Visualising Story
In many ways the written word is the most visual way to tell a story.
The images you can create inside a person’s head can be the most arresting and
memorable they’ll ever experience. In high definition and fully 3D without the
need for glasses.
For many aspiring writers, the use of language to create pictures you
can literally see, people whose faces are in your memory even though they don’t
exist, places that are real as any place that you’ve actually been, is what
being a writer is all about.
That’s why they spend so much time trying to paint a picture with their
words. But a lot of the time it doesn’t work. It feels stolid and longwinded,
and a chore to read. Why?
I’m not one of those people who believe any kind of detailed
description is bad or old fashioned. The idea that Victorian writers were
allowed to be florid and sweeping but times have changed, is not one I believe.
There are plenty of modern writers who can create a stunning vista inside your
head by using lots and lots of words.
However, if I asked most aspiring writers to sit in front of tree and
to write a description of the tree in their notebook, even though what I might
get would probably be immediately recognisable—maybe with evocative adjectives
that allowed me to sense the tree, its sounds and smells and the way the
sunlight etc. etc.—what I would also probably
get is a long, boring description of a tree.
But there are many times you will read a passage in a story that is the
metaphorical equivalent of that tree. And yet it is engrossing and interesting
and seems to be a vital part of the story . But technically speaking, it’s
still just a description of a tree.
What’s easy to miss is that in those cases of great writing, the writer
isn’t describing what it first appears they’re describing.

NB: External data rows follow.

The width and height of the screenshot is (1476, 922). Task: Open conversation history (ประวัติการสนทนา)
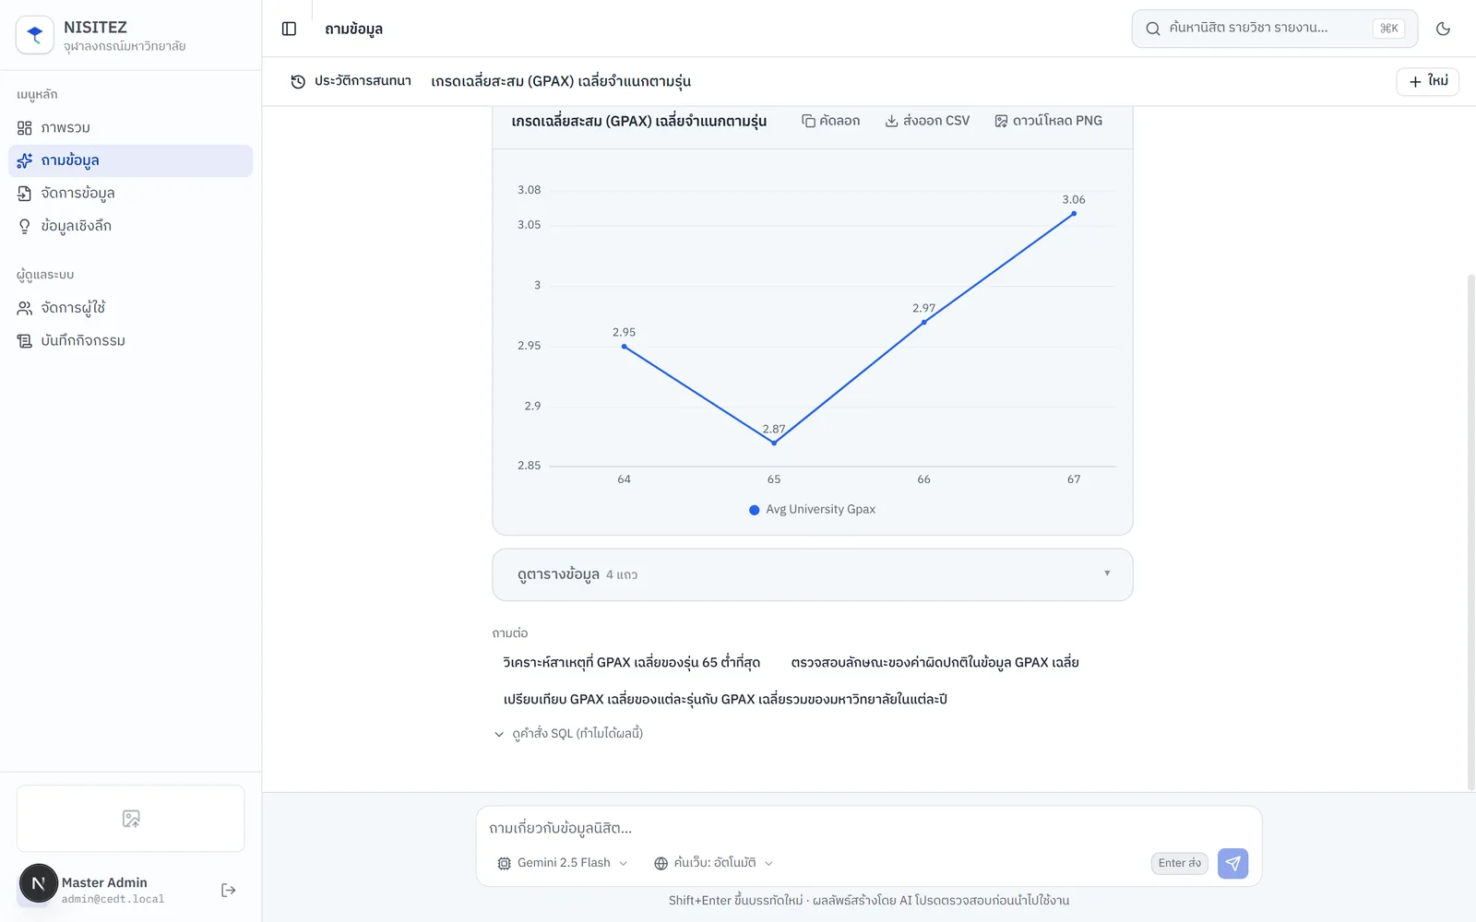click(x=351, y=81)
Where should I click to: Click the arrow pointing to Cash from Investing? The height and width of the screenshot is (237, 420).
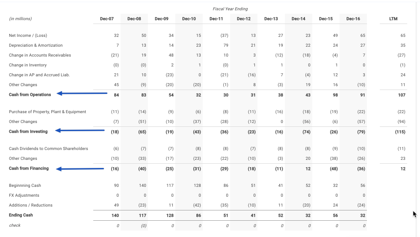(x=80, y=130)
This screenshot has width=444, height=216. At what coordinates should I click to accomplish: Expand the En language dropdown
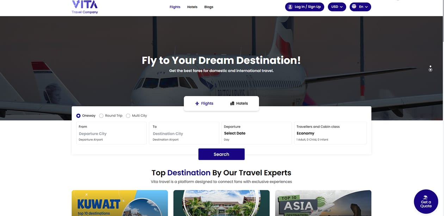360,7
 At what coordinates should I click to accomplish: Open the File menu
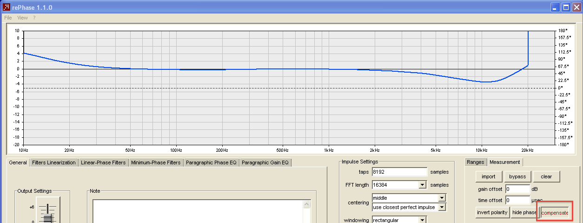point(8,18)
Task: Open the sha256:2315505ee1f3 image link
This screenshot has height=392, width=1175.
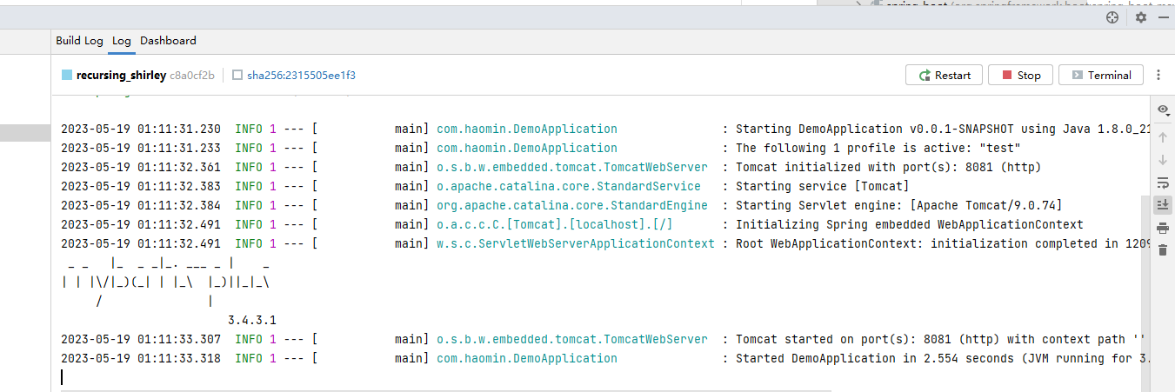Action: (300, 76)
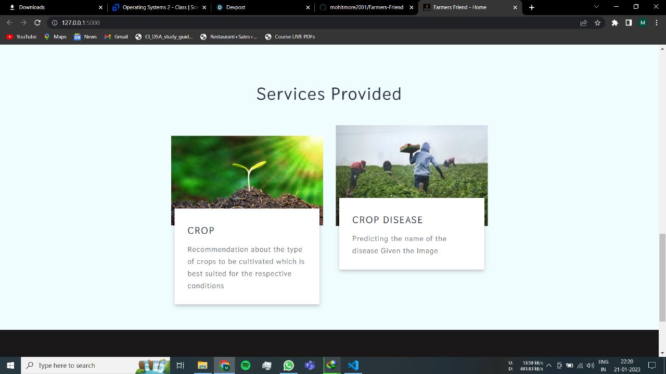Viewport: 666px width, 374px height.
Task: Open the Gmail bookmark
Action: click(116, 37)
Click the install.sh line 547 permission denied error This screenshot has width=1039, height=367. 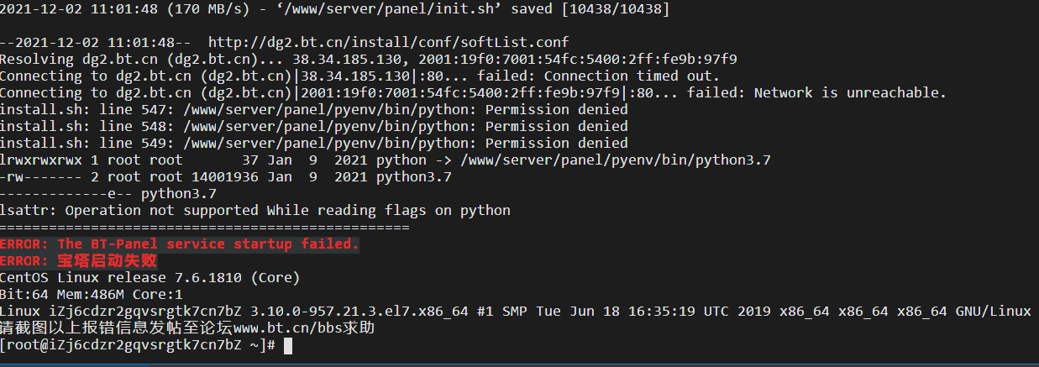tap(313, 109)
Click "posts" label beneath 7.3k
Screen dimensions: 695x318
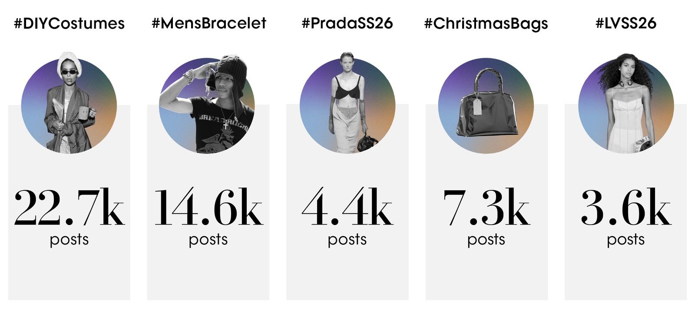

He rode easily, relaxed in the
saddle, leaning his weight lazily into the stirrups. Yet even in this easiness
was a suggestion of tension. It was the easiness of a coiled spring, of a trap
set.
The above is the introduction of the titular character from a Western
called Shane by Jack Schaefer.
It comes at the end a page of description of what he looks like. A boy
is watching a man on a horse approaching. We get a detailed description of his
clothing (His shirt was finespun linen,
rich brown in colour), his hat, his face, his eyes.
It’s all pretty simple and exhaustive, but within this bland list there
is something else.
He was not much above medium
height, almost slight in build. He would have looked frail alongside father’s
square solid bulk.
There are little observational details sprinkled throughout. The boy
compares this stranger to his father, a comparison the story is built on; the hard-working
farmer and the tired gunslinger. His father is the more solid man, but Shane is
something else under the surface.
So why not just keep the more
pertinent, meaningful bits and lose the rest? Who cares how dusty this guy’s boots
are?
Many writers do just that. They find a way to capture a character or a
setting in a single line. Fitzgerald describes Jay Gatsby as: His tanned skin was drawn attractively tight
on his face and his short hair looked as though it were trimmed every day.
That little detail about his hair tells you volumes.
Asimov describes the planet Trantor as “the densest and richest clot of humanity” in the galaxy. The choice
of the word ‘clot’ is enough to give you a feeling of something congealed and
unwieldy.
But writing that way should be a choice. If Schaefer had only included
the more revelatory lines, it would have been very obvious what was going to
happen. If he just made you sit through lines and lines of description before getting
to the point, it would send you to sleep.
Combining the vivid imagery and the sense of more than meets the eye—is
what pulls the reader in. It’s the words that put the image in your head, it’s
the purpose behind the image that makes it stick there.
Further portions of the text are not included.